--- Extracted information Enclosed Below ---
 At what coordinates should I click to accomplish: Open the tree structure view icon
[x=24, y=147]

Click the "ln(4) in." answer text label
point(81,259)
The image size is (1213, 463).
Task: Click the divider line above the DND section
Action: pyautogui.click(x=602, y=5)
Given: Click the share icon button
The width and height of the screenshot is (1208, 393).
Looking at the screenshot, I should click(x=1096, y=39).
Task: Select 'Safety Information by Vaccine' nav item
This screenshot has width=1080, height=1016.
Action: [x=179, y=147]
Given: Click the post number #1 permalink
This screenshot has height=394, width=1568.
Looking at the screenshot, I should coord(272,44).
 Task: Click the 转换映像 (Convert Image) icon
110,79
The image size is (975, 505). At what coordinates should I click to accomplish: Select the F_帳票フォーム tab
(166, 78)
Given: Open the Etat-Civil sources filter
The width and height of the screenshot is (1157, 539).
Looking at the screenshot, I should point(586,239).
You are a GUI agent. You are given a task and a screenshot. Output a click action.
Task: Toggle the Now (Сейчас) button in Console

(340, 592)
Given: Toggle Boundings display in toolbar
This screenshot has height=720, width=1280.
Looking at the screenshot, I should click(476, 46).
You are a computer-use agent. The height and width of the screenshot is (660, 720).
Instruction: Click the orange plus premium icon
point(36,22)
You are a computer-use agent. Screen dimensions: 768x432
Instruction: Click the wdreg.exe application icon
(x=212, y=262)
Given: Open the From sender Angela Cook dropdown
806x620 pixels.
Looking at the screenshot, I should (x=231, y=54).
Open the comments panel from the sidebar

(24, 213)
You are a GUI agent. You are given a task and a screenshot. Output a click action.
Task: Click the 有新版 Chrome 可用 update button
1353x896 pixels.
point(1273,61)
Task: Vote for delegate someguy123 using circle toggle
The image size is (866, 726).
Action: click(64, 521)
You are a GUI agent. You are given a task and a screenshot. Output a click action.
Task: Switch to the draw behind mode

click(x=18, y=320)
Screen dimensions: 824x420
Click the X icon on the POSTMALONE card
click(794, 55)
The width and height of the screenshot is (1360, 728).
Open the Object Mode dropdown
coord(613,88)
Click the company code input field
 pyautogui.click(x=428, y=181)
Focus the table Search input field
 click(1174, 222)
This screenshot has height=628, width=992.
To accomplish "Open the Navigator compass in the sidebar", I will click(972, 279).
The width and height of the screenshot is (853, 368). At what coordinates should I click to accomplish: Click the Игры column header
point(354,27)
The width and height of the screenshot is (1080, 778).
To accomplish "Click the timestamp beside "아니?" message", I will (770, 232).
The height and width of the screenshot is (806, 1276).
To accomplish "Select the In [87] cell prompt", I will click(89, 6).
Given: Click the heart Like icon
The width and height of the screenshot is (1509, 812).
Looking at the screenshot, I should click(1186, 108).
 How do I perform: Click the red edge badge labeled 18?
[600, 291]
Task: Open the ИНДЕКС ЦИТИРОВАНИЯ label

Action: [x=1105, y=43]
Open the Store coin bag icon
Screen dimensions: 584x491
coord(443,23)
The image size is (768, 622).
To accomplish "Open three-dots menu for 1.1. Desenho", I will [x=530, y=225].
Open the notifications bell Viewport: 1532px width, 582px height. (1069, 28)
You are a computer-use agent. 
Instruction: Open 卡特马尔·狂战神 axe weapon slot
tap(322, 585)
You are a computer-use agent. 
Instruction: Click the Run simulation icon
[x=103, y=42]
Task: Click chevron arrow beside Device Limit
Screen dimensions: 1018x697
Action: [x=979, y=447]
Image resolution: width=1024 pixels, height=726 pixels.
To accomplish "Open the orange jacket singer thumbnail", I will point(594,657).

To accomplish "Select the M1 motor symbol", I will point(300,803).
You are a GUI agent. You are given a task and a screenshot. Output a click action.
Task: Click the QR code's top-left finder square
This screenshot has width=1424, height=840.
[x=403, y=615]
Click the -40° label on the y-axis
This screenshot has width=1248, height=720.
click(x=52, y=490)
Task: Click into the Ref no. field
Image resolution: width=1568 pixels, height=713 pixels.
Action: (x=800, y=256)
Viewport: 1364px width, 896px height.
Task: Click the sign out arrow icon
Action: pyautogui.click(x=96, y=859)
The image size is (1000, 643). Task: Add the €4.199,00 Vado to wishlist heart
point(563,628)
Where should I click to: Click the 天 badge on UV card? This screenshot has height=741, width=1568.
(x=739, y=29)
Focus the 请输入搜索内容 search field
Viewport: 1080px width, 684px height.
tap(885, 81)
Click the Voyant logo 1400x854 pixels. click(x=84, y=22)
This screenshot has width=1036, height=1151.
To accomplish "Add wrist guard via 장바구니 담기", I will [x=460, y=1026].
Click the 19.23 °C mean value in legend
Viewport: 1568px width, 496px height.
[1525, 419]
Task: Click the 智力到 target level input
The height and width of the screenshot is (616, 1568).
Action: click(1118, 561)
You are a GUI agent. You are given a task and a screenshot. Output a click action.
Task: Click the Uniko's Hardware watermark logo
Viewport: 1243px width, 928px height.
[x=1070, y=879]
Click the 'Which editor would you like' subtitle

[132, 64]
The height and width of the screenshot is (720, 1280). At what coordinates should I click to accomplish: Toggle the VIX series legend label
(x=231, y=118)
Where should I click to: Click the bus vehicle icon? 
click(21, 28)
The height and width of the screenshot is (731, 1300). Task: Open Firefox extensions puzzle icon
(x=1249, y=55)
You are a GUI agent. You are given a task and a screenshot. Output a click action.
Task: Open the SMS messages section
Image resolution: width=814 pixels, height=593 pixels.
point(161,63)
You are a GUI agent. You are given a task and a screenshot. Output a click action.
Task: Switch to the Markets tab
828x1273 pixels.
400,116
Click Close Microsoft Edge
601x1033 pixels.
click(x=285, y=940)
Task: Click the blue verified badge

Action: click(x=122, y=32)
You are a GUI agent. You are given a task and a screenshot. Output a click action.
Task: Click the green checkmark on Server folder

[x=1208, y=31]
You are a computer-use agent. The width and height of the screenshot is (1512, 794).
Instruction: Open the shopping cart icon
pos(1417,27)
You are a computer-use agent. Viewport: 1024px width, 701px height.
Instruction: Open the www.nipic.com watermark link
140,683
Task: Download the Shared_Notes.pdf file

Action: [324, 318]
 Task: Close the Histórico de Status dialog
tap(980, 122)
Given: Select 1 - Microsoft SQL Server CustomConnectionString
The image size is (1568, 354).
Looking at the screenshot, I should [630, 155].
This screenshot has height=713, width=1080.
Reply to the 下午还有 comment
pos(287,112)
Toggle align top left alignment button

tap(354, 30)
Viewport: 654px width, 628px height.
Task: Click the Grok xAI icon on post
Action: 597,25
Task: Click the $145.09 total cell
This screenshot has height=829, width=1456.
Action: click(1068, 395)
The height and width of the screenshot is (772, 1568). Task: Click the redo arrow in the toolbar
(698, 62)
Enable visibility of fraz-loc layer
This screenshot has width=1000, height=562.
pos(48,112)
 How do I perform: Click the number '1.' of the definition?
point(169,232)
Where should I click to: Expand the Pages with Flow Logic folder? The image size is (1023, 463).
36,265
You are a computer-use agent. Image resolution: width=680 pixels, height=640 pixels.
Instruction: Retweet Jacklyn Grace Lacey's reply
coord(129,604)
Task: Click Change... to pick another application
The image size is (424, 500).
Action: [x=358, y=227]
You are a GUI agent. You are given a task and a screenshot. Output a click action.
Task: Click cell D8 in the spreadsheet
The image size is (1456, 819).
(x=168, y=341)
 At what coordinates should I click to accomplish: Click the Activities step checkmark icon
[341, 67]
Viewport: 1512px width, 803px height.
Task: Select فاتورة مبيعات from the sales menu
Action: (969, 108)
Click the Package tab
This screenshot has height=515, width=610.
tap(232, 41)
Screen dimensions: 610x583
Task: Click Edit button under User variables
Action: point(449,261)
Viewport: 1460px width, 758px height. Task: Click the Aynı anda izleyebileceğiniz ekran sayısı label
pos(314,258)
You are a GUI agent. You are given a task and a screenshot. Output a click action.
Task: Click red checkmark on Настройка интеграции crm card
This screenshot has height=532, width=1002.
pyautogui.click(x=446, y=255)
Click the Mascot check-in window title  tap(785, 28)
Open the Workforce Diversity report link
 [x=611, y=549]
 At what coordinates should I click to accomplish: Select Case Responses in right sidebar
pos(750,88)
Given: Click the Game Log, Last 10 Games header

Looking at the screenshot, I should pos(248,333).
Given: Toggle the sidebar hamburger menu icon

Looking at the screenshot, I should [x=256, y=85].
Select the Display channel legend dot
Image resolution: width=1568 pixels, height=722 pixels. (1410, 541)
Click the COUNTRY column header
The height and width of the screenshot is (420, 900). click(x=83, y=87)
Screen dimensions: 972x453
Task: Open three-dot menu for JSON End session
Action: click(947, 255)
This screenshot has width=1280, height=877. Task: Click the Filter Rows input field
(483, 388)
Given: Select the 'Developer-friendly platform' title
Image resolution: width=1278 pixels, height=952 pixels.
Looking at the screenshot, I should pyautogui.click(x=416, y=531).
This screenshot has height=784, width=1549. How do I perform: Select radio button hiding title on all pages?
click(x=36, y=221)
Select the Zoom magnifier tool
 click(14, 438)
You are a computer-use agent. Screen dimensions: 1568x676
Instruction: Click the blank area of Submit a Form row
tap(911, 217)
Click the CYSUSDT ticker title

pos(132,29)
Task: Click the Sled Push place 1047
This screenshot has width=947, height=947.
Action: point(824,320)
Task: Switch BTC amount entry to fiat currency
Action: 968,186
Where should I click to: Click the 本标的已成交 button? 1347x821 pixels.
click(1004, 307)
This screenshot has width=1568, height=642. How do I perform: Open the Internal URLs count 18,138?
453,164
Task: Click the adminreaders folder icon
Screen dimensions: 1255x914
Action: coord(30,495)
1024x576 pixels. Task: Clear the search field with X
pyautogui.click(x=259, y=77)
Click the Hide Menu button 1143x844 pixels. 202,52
--- End of Enclosed Extracted information ---
Exercise prompt: Your reply should consist of one number: how many lines above contain the word "logo".

Answer box: 2